→ EXERCISE INPUT:
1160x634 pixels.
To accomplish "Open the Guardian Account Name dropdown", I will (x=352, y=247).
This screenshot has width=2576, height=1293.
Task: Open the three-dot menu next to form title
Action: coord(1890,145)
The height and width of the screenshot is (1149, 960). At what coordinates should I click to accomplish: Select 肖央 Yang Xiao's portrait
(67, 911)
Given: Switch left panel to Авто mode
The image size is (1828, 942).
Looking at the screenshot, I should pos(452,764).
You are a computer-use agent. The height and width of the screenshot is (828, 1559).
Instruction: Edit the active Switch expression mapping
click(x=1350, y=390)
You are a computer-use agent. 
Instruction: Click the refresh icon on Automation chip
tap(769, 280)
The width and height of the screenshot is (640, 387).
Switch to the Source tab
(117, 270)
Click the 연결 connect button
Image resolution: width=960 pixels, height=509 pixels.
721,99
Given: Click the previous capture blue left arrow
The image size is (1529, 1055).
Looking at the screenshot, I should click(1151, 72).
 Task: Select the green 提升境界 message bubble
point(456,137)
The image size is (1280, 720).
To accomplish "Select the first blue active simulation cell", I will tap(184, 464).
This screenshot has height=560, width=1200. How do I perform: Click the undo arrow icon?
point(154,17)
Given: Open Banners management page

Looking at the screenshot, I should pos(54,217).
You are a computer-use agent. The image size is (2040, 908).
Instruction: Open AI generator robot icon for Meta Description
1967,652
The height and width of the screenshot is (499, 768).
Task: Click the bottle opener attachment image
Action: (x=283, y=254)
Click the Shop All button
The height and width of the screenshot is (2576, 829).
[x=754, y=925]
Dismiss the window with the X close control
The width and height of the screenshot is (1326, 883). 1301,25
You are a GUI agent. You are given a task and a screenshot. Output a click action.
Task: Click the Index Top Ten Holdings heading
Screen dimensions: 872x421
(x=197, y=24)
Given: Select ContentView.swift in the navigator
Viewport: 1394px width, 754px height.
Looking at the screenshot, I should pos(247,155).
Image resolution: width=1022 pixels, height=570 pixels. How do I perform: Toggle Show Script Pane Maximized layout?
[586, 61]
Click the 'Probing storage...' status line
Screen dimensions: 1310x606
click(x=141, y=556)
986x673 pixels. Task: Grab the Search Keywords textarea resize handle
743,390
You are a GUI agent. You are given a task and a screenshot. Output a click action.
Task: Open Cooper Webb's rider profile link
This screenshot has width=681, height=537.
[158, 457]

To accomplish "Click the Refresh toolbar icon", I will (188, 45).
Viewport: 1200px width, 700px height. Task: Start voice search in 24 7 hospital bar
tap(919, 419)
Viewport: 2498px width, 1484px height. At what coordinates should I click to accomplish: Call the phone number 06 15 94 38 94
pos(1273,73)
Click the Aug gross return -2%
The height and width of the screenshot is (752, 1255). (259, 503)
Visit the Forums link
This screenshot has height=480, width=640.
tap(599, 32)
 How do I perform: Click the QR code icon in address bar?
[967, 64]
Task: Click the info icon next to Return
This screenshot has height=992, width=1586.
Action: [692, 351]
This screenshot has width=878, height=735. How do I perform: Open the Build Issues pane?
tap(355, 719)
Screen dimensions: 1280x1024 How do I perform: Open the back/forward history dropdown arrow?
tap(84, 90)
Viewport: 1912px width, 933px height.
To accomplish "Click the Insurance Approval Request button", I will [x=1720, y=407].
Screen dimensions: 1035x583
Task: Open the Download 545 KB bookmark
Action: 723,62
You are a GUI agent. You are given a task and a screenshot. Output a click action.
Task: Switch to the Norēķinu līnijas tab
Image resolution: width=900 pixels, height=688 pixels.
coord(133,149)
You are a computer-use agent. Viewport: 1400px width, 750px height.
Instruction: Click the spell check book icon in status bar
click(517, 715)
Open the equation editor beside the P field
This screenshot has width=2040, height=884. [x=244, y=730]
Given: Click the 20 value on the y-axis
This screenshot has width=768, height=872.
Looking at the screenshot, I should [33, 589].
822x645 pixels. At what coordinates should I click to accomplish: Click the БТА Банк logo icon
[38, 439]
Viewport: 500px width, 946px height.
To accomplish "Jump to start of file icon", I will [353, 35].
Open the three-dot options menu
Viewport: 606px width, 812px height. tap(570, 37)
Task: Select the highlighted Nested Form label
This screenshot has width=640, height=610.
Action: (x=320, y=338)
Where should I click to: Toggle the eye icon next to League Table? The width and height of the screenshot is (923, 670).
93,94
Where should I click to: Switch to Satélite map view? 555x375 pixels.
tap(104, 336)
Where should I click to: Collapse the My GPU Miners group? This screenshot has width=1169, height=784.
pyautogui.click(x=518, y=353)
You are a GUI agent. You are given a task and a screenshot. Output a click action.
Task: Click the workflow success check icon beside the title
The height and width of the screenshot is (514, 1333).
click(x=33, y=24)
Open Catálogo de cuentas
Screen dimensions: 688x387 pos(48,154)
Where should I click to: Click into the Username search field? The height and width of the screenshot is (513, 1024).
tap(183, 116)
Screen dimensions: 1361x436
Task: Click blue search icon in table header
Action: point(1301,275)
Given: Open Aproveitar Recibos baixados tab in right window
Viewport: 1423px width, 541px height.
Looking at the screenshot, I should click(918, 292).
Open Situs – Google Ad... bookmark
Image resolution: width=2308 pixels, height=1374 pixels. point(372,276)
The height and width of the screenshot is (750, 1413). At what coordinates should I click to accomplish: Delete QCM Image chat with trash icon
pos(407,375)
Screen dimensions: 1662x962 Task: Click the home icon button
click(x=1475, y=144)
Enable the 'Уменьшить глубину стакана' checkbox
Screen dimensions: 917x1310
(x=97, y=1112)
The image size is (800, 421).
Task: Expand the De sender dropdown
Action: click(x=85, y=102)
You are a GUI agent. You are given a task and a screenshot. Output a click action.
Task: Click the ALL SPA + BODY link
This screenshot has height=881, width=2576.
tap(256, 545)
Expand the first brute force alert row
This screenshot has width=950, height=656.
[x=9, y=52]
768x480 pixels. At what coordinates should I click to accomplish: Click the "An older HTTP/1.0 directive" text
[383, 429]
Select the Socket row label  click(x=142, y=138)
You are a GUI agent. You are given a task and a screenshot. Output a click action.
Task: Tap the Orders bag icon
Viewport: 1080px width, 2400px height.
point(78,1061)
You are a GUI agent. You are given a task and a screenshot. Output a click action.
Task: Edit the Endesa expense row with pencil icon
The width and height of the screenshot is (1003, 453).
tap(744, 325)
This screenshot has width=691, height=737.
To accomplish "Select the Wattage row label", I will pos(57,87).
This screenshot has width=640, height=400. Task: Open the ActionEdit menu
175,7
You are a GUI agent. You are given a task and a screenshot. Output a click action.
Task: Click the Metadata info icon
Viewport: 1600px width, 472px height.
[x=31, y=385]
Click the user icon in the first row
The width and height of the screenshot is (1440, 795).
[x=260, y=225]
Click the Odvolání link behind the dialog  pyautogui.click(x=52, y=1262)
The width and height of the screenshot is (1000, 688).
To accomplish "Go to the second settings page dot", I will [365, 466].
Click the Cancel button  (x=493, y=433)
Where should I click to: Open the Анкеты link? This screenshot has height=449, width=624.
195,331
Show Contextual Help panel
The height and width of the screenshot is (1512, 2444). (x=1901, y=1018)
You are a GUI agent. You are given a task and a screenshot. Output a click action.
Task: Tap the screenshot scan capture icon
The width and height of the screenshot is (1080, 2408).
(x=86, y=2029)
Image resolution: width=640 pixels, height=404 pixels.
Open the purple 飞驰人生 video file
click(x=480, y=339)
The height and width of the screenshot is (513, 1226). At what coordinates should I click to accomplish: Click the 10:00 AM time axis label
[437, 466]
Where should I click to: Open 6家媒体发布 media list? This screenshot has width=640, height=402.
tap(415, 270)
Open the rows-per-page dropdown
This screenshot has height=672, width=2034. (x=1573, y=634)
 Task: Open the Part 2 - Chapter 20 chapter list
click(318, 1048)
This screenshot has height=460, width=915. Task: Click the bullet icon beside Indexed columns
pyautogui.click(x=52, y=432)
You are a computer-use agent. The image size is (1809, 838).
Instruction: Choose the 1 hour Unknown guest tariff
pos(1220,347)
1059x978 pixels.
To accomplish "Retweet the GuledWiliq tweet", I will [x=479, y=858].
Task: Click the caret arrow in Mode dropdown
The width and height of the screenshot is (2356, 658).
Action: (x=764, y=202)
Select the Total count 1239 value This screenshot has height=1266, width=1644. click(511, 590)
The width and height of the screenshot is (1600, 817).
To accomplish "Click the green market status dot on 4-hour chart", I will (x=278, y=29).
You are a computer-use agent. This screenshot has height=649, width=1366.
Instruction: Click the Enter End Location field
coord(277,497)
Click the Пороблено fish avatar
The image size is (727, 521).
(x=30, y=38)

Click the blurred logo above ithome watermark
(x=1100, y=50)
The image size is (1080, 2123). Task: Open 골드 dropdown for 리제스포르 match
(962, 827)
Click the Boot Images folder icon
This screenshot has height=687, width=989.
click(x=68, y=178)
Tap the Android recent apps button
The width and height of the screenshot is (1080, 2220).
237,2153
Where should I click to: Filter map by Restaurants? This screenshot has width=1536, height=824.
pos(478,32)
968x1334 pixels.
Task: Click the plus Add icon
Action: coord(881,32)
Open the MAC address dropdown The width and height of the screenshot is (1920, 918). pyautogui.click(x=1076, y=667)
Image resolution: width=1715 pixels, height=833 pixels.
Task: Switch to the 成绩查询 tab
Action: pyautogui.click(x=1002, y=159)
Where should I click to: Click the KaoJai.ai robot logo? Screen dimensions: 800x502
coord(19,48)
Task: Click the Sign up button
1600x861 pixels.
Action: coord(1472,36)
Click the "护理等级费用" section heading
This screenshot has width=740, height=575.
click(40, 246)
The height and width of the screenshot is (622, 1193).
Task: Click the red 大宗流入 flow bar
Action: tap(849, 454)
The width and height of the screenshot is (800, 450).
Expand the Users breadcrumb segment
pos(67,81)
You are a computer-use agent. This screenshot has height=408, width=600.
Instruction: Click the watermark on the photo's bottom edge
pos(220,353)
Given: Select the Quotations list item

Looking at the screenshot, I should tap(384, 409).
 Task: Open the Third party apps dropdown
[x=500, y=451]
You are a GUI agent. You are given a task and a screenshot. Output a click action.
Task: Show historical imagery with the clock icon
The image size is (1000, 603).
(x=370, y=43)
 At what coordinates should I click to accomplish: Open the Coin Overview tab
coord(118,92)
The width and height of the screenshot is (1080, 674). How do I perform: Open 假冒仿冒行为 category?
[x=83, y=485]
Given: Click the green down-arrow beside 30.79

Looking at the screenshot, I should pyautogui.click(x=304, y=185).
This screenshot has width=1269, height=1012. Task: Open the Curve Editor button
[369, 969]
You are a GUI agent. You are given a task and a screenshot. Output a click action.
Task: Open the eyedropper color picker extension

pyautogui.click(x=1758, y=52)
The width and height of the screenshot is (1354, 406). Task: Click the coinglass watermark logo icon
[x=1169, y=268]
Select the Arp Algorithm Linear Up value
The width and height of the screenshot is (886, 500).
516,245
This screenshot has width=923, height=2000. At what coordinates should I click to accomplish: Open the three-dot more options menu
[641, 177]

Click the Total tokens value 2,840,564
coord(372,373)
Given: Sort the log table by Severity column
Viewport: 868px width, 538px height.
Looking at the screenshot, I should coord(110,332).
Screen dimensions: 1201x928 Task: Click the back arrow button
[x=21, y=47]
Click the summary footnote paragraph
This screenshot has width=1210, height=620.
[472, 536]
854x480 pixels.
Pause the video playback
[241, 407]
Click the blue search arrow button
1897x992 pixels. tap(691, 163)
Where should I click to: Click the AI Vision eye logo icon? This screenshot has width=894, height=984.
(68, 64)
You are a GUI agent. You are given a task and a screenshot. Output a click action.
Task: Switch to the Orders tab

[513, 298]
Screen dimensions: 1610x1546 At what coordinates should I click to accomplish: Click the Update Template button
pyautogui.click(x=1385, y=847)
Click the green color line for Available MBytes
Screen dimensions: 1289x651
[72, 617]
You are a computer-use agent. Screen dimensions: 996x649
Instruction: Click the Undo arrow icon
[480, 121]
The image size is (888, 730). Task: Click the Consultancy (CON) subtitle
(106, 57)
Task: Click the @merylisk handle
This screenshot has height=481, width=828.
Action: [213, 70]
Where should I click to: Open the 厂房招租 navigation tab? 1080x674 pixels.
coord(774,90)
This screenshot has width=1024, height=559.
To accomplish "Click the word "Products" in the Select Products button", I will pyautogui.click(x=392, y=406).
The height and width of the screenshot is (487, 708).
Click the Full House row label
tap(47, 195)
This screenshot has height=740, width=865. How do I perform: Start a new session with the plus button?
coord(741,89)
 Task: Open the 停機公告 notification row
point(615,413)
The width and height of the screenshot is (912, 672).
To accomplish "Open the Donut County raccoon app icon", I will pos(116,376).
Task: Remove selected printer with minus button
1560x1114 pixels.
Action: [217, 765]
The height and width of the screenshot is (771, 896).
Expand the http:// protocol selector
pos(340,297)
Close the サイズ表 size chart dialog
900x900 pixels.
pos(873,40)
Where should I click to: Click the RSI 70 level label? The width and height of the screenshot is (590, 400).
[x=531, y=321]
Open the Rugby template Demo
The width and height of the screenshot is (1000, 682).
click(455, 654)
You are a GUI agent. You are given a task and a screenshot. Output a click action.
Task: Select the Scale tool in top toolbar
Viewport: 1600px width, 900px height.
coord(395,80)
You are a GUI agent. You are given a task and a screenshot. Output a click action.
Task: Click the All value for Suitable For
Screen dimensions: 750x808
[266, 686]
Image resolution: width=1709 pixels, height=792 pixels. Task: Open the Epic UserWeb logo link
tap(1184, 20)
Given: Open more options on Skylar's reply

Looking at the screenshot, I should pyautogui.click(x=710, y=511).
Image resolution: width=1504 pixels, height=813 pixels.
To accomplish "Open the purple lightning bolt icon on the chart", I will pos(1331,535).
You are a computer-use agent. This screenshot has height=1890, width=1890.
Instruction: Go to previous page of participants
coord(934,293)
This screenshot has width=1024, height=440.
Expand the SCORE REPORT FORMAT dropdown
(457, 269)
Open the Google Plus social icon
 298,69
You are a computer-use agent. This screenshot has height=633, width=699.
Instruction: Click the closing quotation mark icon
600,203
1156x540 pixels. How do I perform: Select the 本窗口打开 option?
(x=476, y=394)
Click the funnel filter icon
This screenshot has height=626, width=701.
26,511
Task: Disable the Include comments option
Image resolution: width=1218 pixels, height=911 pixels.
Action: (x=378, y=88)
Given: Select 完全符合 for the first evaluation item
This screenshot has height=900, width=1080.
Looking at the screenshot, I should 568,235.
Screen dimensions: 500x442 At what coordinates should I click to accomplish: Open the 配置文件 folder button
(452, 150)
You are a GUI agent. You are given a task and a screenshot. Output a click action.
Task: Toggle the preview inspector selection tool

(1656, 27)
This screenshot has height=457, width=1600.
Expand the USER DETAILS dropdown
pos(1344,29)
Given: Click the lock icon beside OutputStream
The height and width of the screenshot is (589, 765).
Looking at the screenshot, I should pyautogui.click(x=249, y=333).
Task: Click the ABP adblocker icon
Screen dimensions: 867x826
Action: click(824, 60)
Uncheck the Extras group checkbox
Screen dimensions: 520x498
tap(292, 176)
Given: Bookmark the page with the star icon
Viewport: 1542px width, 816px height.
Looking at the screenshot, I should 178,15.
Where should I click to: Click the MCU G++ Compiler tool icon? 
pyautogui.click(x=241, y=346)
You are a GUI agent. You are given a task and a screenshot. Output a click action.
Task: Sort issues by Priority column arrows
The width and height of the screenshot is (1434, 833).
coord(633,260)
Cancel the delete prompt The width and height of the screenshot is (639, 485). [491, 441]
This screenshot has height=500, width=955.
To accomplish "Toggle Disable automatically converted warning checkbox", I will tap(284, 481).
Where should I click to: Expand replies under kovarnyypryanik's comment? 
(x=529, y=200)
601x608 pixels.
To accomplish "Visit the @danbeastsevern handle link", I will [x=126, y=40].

→ EXERCISE AIM: Reproduce, word for word and in full, only the lines above that start at the line with "The width and height of the screenshot is (886, 500)." and run through the line with "Task: Click the @merylisk handle", both ends included.

→ REPLY TO THE TASK:
The width and height of the screenshot is (886, 500).
516,245
This screenshot has width=923, height=2000. At what coordinates should I click to accomplish: Open the three-dot more options menu
[641, 177]

Click the Total tokens value 2,840,564
coord(372,373)
Given: Sort the log table by Severity column
Viewport: 868px width, 538px height.
Looking at the screenshot, I should coord(110,332).
Screen dimensions: 1201x928 Task: Click the back arrow button
[x=21, y=47]
Click the summary footnote paragraph
This screenshot has width=1210, height=620.
[472, 536]
854x480 pixels.
Pause the video playback
[241, 407]
Click the blue search arrow button
1897x992 pixels. tap(691, 163)
Where should I click to: Click the AI Vision eye logo icon? This screenshot has width=894, height=984.
(68, 64)
You are a GUI agent. You are given a task and a screenshot. Output a click action.
Task: Switch to the Orders tab

[513, 298]
Screen dimensions: 1610x1546 At what coordinates should I click to accomplish: Click the Update Template button
pyautogui.click(x=1385, y=847)
Click the green color line for Available MBytes
Screen dimensions: 1289x651
[72, 617]
You are a computer-use agent. Screen dimensions: 996x649
Instruction: Click the Undo arrow icon
[480, 121]
The image size is (888, 730). Task: Click the Consultancy (CON) subtitle
(106, 57)
Task: Click the @merylisk handle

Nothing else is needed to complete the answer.